■ **Problem**
Reproduce the records below exactly as they appear.

■ **Saved data entries**
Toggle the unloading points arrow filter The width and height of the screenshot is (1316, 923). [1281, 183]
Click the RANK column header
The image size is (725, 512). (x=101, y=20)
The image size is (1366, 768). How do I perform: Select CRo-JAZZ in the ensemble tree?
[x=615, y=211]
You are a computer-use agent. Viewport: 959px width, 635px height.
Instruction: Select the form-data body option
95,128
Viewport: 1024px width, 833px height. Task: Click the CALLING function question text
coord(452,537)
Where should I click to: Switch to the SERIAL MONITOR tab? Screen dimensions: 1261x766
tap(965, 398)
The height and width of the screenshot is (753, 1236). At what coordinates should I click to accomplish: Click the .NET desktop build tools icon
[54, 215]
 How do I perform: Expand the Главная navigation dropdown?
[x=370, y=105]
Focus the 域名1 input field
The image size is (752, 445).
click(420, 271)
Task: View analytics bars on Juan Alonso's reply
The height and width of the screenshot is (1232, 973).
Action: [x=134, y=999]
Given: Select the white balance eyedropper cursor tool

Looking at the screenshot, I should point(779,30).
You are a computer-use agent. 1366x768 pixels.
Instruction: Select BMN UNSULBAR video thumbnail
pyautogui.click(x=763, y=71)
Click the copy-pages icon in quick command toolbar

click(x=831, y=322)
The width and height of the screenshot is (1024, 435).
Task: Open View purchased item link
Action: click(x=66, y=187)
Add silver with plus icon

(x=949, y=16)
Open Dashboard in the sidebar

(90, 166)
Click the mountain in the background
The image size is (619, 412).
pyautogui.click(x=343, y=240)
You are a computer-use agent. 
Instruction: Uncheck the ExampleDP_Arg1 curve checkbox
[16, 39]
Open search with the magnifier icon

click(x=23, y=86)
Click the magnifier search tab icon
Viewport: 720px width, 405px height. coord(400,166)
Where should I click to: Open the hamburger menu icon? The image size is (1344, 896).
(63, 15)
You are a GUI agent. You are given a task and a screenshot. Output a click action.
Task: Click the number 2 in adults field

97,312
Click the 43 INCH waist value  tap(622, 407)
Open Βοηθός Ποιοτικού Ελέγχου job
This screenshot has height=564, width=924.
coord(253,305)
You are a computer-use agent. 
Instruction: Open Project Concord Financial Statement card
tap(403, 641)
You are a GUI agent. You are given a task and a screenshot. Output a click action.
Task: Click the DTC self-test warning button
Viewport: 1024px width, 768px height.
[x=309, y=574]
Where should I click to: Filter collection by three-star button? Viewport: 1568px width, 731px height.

■ **Written response**
Toggle the unloading points arrow filter The width and height of the screenshot is (1316, 923). [1281, 183]
Click the RANK column header
The image size is (725, 512). (x=101, y=20)
The image size is (1366, 768). How do I perform: Select CRo-JAZZ in the ensemble tree?
[x=615, y=211]
You are a computer-use agent. Viewport: 959px width, 635px height.
Instruction: Select the form-data body option
95,128
Viewport: 1024px width, 833px height. Task: Click the CALLING function question text
coord(452,537)
Where should I click to: Switch to the SERIAL MONITOR tab? Screen dimensions: 1261x766
tap(965, 398)
The height and width of the screenshot is (753, 1236). At what coordinates should I click to accomplish: Click the .NET desktop build tools icon
[54, 215]
 How do I perform: Expand the Главная navigation dropdown?
[x=370, y=105]
Focus the 域名1 input field
The image size is (752, 445).
click(420, 271)
Task: View analytics bars on Juan Alonso's reply
The height and width of the screenshot is (1232, 973).
Action: [x=134, y=999]
Given: Select the white balance eyedropper cursor tool

Looking at the screenshot, I should point(779,30).
You are a computer-use agent. 1366x768 pixels.
Instruction: Select BMN UNSULBAR video thumbnail
pyautogui.click(x=763, y=71)
Click the copy-pages icon in quick command toolbar

click(x=831, y=322)
The width and height of the screenshot is (1024, 435).
Task: Open View purchased item link
Action: click(x=66, y=187)
Add silver with plus icon

(x=949, y=16)
Open Dashboard in the sidebar

(90, 166)
Click the mountain in the background
The image size is (619, 412).
pyautogui.click(x=343, y=240)
You are a computer-use agent. 
Instruction: Uncheck the ExampleDP_Arg1 curve checkbox
[16, 39]
Open search with the magnifier icon

click(x=23, y=86)
Click the magnifier search tab icon
Viewport: 720px width, 405px height. coord(400,166)
Where should I click to: Open the hamburger menu icon? The image size is (1344, 896).
(63, 15)
You are a GUI agent. You are given a task and a screenshot. Output a click action.
Task: Click the number 2 in adults field

97,312
Click the 43 INCH waist value  tap(622, 407)
Open Βοηθός Ποιοτικού Ελέγχου job
This screenshot has height=564, width=924.
coord(253,305)
You are a computer-use agent. 
Instruction: Open Project Concord Financial Statement card
tap(403, 641)
You are a GUI agent. You are given a task and a screenshot. Output a click action.
Task: Click the DTC self-test warning button
Viewport: 1024px width, 768px height.
[x=309, y=574]
Where should I click to: Filter collection by three-star button? Viewport: 1568px width, 731px height.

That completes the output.